Fordham University School of Law
Summary of the Positive Aspects: Many of the positive aspects of the LGBTQ+ environment at Fordham is the University’s general support for the organization. Fordham has given OUTLaws an interview and spotlight on the school website, and has written an article interviewing the incoming and outgoing leadership. Moreover, this support includes a strong culture of different affinity groups supporting each other. OUTLaws has both individual monthly meetings with the administration as well as group monthly meetings along with other student leaders. In these meetings we meet with the college faculty and administration to discuss issues affecting LGBTQ+ students and the student body as a whole. This gives us the opportunity to collaborate with different student groups and organizations to collaborate and create new programs. Overall, OUTLaws has a good and growing membership among students.

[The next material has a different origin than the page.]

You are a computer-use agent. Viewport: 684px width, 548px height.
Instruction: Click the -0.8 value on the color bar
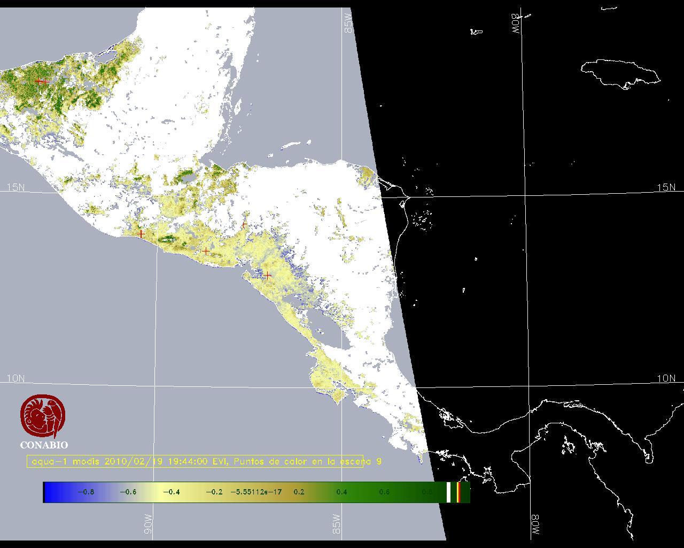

In terms of the faculty support there are some professors that are good at facilitating pronoun usage, and using people’s names. Professors have begun using technology such as google forms, and pronouns on Zoom to increase pronoun usage. One of our goals this year is maintaining our connections with the LGBTQ+ faculty including one of the new deans who is also of the LGBTQ+ community. Moreover, in terms of academic events such as the OUTLaws symposium there is always administrative support, in terms of administrators agreeing to give opening remarks, faculty agreeing to moderate the event, as well as help out with technology, photography, catering as well as other aspects of the event that we need. We also have a good relationship with career services, as they have attended our general body meetings, and we are continuing to build our relationship with LGBTQ+ Fordham Alumni post-pandemic.
In terms of our programming we have largely been supported and successful. We have a Fordham OUTLaws instagram, and communications are supported, and often put on the school calendar. Coming out of the pandemic we have been able to have events sponsored by different law firms that have allowed LGBTQ+ students to network with LGBTQ+ attorneys. Moreover, we have had events with alumni to rebuild relationships with alumni. Finally, academically we have our upcoming OUTLaws symposium that centers around LGBTQ+ issues in the sphere of international law. Finally, one of our final events will be an Alumni Awards Dinner, to celebrate the year’s achievements, our sponsors, and the alumni that have paved the way for us.
Positive Aspects of the LGBTQ+ environment
– Fordham is supportive of OUTLaws as an organization. We have had some success raising issues to the administration on smaller issues.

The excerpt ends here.